While the loving connections we build with others are essential, learning to love oneself is equally important. People often forget to show compassion to themselves, resulting in spending an inefficient time caring for their own mind and body.
There is a misconception that self-love and self-care entail unnecessary, luxurious treatment, when in reality it is much simpler than that. “Self-love is accepting your flaws, and looking out for your wellbeing both on a physical scale to taking care of yourself emotionally,” Armstrong said.
Paly junior and Social Wellness Commissioner Sabrina Chan works to promote a healthy social and emotional balance for students both on and off campus. “Self-love is the idea of being in tune with your body and your needs,” Chan said. “It’s the ability to read into yourself and understand what you’re feeling.”
Self-love, while seemingly straightforward, can be difficult to implement because it is not emphasized from a young age. “When I was in elementary school during Valentine’s Day, I remember teachers explaining different ways people show their love to another such as writing cards or gifting chocolates,” Chan said. “However, we were never taught how to love ourselves.”

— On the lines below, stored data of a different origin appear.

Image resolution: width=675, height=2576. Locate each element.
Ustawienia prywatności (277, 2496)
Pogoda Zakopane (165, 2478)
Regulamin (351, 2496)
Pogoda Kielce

Showing vulnerability, especially to yourself, can often be uncomfortable and frightening. But, the benefits of expressing self-love and accepting yourself is crucial for a balanced lifestyle. “Through self-love, you are able to understand yourself better and you might find a new interest or hobby,” Chan said. “Doing something that brings you joy is important in one’s life because we all need an outlet from the stressor of daily life.”
Mastering self love helps strengthen connections with others around them and the relationship they have with themselves. “I truly believe in the concept that you can not love another if you don’t love yourself,” Chan said. “How are you supposed to open yourself up to someone else if you are unable to open up to yourself?”
But, love is not exclusive to humans and many individuals seek love in non-human forms. This connection is most often experienced through animals who only reciprocate human kindness with love. Rachel Nehemiah, volunteer coordinator of Pets In Need Palo Alto, has had a multitude of experiences seeing the impact that animals have. “Pets bring a lot of love and happiness to people’s lives,” Nehemiah said. “A pet is a friend no matter what you’re going through in your life.”
At the Pets In Need animal shelter, Nehemiah gains an understanding of the love that a pet brings every day. “It brings me a lot of happiness seeing an animal going from a bad situation to a great one and knowing I helped make it happen,” she said. “Months and even years, later I think back on an animal from my shelter, and it still brings a smile to my face.”
Having a furry companion can teach people the strength of communicating in any sort of relationship. “Because our pets can’t speak to us, the love we receive from them is somewhat different,” Nehemiah said. “We have to learn to be better listeners and pay attention to how they feel about our actions.”
Although animals cannot express their love in obvious ways, we notice how they communicate their affections through actions. “My dog comes into my room just to sleep on the ground next to my desk where I’m working and my heart grows three sizes,” Paly senior Lori Pradhan said.
Another unique aspect to the bond we share with animals is their complete honesty and lack of judgement. “One of the best things pets give us is the chance to be ourselves,” Nehemiah said. “We sometimes get hung up on how we appear to others or what others think of us, but we don’t have to worry about that with our pets. We can be as silly and open as we want with them.” But no matter where people find love—with others, themselves or even animals—it is abundantly clear that the connections we make have long lasting effects on us.
But no matter where people find love—with others, themselves or even animals—it is abundantly clear that the connections we make have long lasting effects on us.